Puerarin protects against high-fat high-sucrose diet-induced non-alcoholic fatty liver disease by modulating PARP-1/PI3K/AKT signaling pathway and facilitating mitochondrial homeostasis.

Abstract

As yet, there was no effective pharmacological therapy approved for non-alcoholic fatty liver disease (NAFLD). Here, we aimed to evaluate the therapeutic potential of puerarin against NAFLD and explored the underlying mechanisms. C57BL/6J mice were fed with a high-fat high-sucrose (HFHS) diet with or without puerarin coadministration intragastrically. The levels of hepatocellular injury, steatosis, fibrosis, and mitochondrial and metabolism alteration were detected. First, puerarin ameliorated histopathologic abnormalities due to HFHS. We observed a marked increase in hepatic lipid content, inflammation, and fibrosis level, which were attenuated by puerarin.
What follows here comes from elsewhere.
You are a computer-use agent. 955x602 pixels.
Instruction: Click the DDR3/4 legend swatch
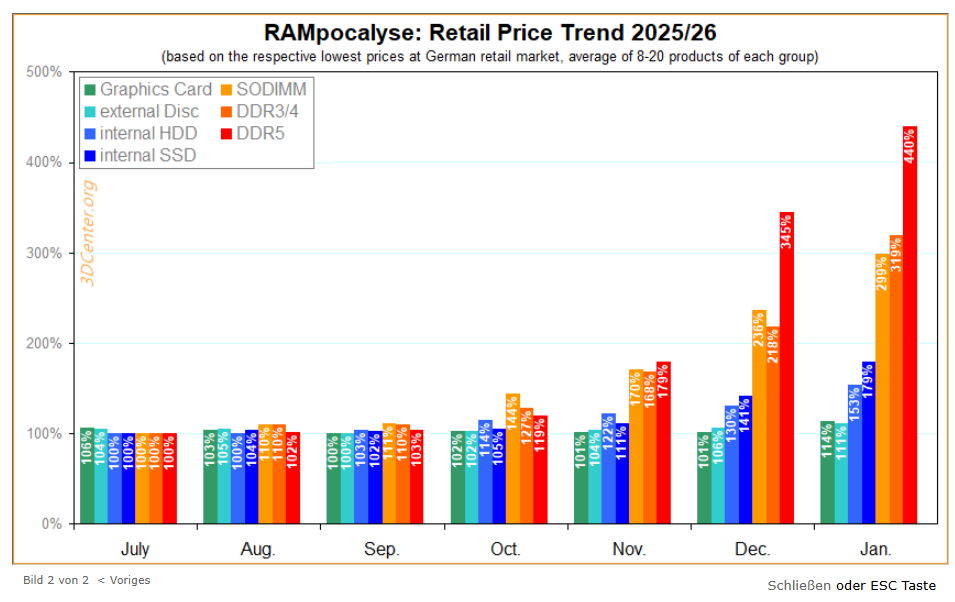coord(226,112)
Possible mechanisms were related to puerarin-mediated activation of PI3K/AKT pathway and further improvement in fatty acid metabolism. Puerarin restored the NAD+ content and beneficially affected the hepatic mitochondrial function, which attenuated HFHS-induced steatosis and metabolic disturbances. Finally, hepatic PARP-1 was activated due to excessive fat intake. Puerarin attenuated the PARP-1 expression in HFHS-fed mice, and PJ34, the PARP inhibitor, could mimic these protections of puerarin. However, pharmacological inhibition of PI3K disabled the protection of puerarin or PJ34 toward NAD+ refilling and mitochondrial homeostasis. In conclusion, our findings indicated that puerarin could be a promising and practical therapeutic strategy in NAFLD through modulating PARP-1/PI3K/AKT signaling pathway and further facilitating mitochondrial function.